All Posts
February 8, 20263 min read

How a Small Team Actually Uses AI

Past the hype, here is what genuinely changed in our day-to-day building software for clients, where AI is a real multiplier, and where it quietly costs you more than it saves.

engineeringai

There is a lot of noise about AI and software development right now, most of it either breathless or dismissive. I run a software development company that ships real software for paying clients, so I get to see the unglamorous middle: where these tools genuinely help, and where they quietly cost you.

Here is the honest version, from inside the work.

Where it is a real multiplier

Some things changed for the better and are not going back.

  • Boilerplate and scaffolding. The first eighty percent of a CRUD endpoint, a form, a migration, a config file. Work that was never hard, only tedious, is now close to instant.
  • Getting into an unfamiliar codebase. Inheriting a client's legacy system used to mean days of archaeology. Now I can ask questions of the code and get oriented in an afternoon.
  • First drafts of the things people skip. Tests, documentation, commit messages, that README nobody wanted to write. A mediocre first draft you edit beats a blank page you avoid.

The common thread is that AI is strongest where the work is well understood and tedious, not where it is novel or load-bearing.

Where it quietly costs you

The failure modes are subtler than the wins, which is exactly why they are dangerous.

  • Confident wrong answers. AI will produce something that looks right, reads well, and is subtly broken. The cost is not the bug itself. It is that the bug arrives wearing a suit, so it gets less scrutiny than code a junior wrote by hand.
  • The review load moves, it does not disappear. Generating code is now cheap. Reading it, understanding it, and being willing to sign your name under it is not. Reviewing AI output is its own skill, and a team that generates faster than it can review is just accumulating debt with nicer formatting.
  • Juniors can stop learning. If the tool writes the code, the hard-won intuition that comes from struggling through a problem never forms. We are still working out how to get the speed without hollowing out how people grow.

How we use it without getting burned

The rules we have settled into are boring, which is the point.

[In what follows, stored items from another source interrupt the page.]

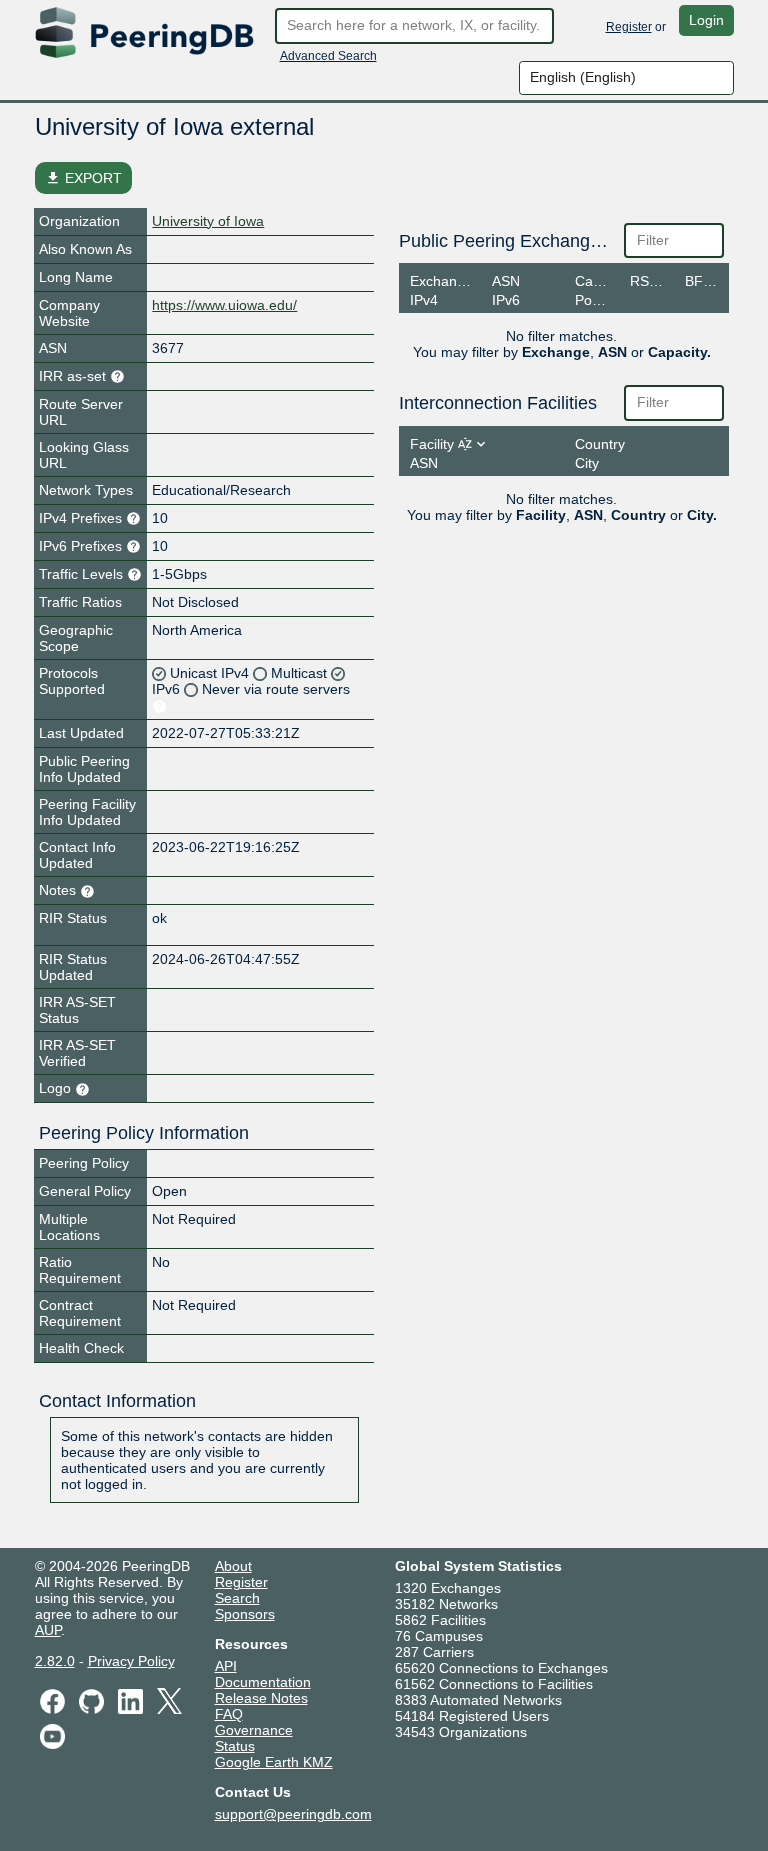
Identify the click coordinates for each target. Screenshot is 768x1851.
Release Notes (261, 1698)
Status (235, 1746)
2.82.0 (55, 1661)
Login (706, 20)
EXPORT (83, 178)
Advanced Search (328, 56)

  • AI writes the first draft. A human owns the result. Ownership is not negotiable; if your name is on the pull request, the AI's mistakes are your mistakes.
  • Never let it touch what you cannot review. If you do not understand the code well enough to catch it being wrong, you do not understand it well enough to ship it.
  • Use it to go faster on what you already know, not to fake knowing things you do not. It is an accelerator, and an accelerator pointed in the wrong direction just gets you to the wrong place sooner.

The part that actually matters

The teams getting the most out of AI are not the ones using it the most. They are the ones who know precisely where it helps and where it hurts, and have the discipline to keep it on one side of that line.

The tools got dramatically better. Judgment did not get any less important. If anything, it is the whole job now: the typing is cheap, and deciding what is correct is the part you are actually paid for.